**Extracted records**

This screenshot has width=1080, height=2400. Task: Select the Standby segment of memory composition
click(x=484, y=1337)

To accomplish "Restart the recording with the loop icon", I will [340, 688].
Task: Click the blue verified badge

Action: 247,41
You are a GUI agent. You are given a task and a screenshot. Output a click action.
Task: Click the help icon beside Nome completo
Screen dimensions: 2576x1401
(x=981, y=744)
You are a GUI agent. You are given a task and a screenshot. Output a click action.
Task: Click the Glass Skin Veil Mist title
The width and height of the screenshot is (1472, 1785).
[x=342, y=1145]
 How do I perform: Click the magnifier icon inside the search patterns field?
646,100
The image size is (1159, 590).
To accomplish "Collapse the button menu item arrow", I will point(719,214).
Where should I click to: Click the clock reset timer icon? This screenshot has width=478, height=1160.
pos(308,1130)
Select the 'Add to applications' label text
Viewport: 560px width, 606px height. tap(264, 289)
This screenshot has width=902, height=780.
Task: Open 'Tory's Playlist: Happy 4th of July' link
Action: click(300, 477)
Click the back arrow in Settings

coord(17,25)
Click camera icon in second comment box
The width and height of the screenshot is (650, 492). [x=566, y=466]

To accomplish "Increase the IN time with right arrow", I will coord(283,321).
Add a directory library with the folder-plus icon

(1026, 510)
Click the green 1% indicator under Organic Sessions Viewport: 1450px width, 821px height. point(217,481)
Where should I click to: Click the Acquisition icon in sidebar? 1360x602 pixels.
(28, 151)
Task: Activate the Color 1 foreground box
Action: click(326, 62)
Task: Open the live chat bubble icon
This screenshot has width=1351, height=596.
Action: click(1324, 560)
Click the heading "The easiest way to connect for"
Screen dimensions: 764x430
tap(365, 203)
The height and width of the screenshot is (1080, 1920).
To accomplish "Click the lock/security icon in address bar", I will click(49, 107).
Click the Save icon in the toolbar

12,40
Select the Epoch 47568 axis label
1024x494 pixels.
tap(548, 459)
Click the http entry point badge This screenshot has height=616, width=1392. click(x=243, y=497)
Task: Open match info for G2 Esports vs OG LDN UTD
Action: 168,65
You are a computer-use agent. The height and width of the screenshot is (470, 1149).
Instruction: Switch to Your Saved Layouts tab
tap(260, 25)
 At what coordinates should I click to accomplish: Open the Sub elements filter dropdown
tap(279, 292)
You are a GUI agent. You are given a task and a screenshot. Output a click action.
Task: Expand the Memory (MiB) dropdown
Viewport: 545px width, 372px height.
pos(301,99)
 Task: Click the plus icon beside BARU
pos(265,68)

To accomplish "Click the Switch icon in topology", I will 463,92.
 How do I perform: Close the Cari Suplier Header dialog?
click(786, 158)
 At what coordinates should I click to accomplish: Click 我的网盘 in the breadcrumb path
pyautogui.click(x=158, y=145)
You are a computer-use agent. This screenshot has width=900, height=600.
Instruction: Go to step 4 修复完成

**What the task asks**
What is needed is an exact copy of the lines from the one holding "At what coordinates should I click to accomplish: Click" through the final line of the material.

**Output of the task**
 At what coordinates should I click to accomplish: Click 我的网盘 in the breadcrumb path
pyautogui.click(x=158, y=145)
You are a computer-use agent. This screenshot has width=900, height=600.
Instruction: Go to step 4 修复完成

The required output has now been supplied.